PhD in robotics & Research assistant
Subject: Exploring different means of human-robot interactions by using environmental data to adapt the robot's behaviours.
My PhD mainly focused on the improvement of Human-robot interactions. I achieved it with three projects:
- The first one used the Nextage open robot from Kawada Robotics and was used during IREX 2019. The goal was to evaluate how participants will interact with a robot not made for social interactions and to do a project where the participants could interact with the robot without any prior training. The project involved some AI algorithms to catch participants' emotions, and gaze or to detect some objects. See more detail in the following article.

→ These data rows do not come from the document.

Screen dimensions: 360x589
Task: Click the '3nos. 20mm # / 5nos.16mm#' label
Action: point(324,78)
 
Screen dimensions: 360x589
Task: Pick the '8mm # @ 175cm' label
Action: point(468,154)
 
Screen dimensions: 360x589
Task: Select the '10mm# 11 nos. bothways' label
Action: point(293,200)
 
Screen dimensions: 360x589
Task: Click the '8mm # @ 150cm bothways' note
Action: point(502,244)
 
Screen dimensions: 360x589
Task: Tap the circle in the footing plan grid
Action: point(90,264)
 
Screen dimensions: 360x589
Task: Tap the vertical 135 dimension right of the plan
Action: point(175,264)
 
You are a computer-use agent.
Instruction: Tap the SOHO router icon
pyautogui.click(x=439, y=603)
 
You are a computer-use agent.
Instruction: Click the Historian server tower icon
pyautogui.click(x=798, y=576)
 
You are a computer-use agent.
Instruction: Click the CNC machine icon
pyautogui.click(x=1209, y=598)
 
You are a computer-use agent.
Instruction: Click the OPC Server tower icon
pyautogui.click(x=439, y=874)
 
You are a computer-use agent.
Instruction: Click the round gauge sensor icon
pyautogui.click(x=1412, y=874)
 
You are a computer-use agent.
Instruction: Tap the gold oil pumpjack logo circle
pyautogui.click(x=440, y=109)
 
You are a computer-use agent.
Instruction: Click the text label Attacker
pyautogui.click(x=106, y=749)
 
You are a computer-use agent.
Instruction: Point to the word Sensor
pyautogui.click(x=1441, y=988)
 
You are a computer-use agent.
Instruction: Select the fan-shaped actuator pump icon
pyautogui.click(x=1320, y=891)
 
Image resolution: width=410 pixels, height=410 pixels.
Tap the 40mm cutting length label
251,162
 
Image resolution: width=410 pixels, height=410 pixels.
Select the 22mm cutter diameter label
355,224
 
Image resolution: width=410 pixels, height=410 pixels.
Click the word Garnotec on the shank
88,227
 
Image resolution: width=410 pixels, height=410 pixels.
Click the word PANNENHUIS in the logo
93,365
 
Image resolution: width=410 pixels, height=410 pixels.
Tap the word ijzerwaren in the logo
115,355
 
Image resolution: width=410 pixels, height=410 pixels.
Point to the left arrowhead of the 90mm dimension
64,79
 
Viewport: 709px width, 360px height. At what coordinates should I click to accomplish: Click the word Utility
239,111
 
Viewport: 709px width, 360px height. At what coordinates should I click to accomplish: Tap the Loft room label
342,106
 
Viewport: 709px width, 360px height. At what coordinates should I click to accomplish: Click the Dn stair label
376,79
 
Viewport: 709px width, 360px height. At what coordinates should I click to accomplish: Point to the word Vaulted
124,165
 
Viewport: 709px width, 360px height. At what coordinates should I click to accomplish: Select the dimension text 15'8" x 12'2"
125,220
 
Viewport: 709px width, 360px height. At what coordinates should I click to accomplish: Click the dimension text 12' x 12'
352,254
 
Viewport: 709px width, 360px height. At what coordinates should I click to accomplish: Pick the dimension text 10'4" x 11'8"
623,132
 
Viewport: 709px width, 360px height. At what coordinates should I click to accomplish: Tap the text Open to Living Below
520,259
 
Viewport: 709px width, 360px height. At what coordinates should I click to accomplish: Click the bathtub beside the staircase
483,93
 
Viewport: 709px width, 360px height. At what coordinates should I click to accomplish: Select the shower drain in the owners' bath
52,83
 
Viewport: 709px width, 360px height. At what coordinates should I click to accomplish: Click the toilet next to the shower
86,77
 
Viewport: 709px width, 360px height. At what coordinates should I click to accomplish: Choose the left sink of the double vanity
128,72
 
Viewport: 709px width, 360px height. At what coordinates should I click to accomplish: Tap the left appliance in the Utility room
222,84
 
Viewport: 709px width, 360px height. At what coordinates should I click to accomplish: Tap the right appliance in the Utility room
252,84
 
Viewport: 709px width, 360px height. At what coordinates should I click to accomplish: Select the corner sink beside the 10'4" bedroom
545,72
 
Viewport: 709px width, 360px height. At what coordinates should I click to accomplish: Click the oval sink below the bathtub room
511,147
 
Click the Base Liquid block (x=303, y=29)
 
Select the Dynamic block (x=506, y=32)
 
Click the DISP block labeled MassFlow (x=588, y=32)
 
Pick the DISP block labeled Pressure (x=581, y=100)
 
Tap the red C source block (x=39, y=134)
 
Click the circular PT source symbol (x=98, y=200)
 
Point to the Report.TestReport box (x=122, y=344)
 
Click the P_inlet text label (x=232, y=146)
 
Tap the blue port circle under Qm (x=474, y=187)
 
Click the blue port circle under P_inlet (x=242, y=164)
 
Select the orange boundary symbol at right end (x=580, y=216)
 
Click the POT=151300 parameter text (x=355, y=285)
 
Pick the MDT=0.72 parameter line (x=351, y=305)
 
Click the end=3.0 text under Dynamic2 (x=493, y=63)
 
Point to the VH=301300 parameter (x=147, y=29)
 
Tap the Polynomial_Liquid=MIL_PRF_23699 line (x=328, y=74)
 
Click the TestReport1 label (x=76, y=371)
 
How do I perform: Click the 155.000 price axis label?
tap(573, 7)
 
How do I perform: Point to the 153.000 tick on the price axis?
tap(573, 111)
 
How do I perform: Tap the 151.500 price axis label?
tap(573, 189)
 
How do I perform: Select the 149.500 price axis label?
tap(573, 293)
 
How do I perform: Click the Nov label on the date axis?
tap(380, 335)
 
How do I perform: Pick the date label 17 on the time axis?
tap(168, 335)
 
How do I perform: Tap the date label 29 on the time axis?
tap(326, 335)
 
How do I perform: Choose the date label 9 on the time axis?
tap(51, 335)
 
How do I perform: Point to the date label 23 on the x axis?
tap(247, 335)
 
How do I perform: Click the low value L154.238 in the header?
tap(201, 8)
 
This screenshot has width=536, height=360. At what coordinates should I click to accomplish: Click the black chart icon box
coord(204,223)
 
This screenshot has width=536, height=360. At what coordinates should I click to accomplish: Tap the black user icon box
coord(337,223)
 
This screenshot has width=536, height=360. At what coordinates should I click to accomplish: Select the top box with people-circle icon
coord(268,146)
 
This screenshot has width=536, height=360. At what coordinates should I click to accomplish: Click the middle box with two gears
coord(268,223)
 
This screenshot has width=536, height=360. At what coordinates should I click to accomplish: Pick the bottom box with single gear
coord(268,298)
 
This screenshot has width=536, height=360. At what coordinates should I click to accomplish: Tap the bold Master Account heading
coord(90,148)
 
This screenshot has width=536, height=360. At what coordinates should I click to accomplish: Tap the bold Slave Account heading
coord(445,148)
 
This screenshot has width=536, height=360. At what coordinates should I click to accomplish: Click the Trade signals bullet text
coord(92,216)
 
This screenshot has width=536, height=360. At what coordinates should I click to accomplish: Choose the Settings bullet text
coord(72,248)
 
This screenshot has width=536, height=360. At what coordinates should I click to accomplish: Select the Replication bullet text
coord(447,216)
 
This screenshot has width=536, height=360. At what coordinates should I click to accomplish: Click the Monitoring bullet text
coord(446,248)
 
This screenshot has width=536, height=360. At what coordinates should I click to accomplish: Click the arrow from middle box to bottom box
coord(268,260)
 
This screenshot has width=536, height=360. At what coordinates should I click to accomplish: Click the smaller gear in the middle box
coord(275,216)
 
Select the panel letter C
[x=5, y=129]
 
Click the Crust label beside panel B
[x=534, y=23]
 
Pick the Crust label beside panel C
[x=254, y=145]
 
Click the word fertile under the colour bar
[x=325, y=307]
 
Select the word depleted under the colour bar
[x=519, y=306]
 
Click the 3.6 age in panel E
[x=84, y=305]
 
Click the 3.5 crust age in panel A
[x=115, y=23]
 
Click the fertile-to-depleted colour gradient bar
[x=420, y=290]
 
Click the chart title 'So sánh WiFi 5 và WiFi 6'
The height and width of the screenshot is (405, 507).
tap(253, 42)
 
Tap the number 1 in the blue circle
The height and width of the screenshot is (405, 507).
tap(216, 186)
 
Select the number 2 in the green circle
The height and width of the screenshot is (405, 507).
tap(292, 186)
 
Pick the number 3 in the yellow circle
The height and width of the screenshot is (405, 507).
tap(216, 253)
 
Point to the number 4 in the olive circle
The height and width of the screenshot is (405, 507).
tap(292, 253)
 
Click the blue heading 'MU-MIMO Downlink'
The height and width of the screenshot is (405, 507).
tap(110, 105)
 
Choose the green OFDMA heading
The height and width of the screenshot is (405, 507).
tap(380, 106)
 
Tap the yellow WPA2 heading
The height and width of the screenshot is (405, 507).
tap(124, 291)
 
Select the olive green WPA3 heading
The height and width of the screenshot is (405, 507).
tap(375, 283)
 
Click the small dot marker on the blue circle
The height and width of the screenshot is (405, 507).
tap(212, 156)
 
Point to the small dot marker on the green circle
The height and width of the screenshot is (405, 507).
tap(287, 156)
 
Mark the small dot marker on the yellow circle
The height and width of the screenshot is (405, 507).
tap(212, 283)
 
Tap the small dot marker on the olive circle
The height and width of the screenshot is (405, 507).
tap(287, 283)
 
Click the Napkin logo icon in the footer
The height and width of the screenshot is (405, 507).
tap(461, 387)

- The second project was the creation of a robot from scratch called Yokobo. The creation of this robot involved a team of designers and engineers from France and Japan, as a partnership with Orange. The goal was to help young retired people in their daily life, involving a new paradigm: human-robot-human interaction. Yokobo can be used to transmit messages between two people, acting as a middleman. I was involved in the electronic design of the product, and the software part by managing the sensor part. I was also involved in the main algorithm. Most of them are in Python. See more detail in the following article.
- As a side project to Yokobo, I also developed a smartphone application for Android to configure the Raspberry Pis used in the robot. The goal of Yokobo is to be used in people's homes with ease, and during the experiment, it has to be changed several times. The normal way to connect the RPi to the home's WiFi network is to use a keyboard, a mouse and a screen; or to write directly on the µSD card. Then I developed an application to connect to the RPi via Bluetooth with the smartphone to enter the WiFi credentials. It is also used to configure the weather station from Netatmo that Yokobo is using. An article will be presented at the ICCCR conference in Shangai the 24-26 March 2023.
- Finally, to improve the interactions of Yokobo in a long term, I developed a specific algorithm called BeWoDa (BEhaviours from WOrld DAta). The algorithm is built in two parts. First, a Naïve Bayesian Network symbolises the representation of the world by Yokobo and the link between all the input parameters. Then 2 Reinforcement Learning algorithms to control the motors and the light of Yokobo. Over time Yokobo will learn the action it has to do to keep the user in a good mood (as a first naive approach). The current algorithm has been tested in simulation and will be tested with the real robot in an experiment in a couple of months.
During my PhD, I had to achieve a special research project. I decided to do it on autonomous vehicles since transportation is another field I have an interest. We can consider autonomous cars as big wheeled-robot. I achieved a survey on the way to estimate the intention of pedestrians or cyclists; for example, if they want to cross the road or not. See more detail in the following article.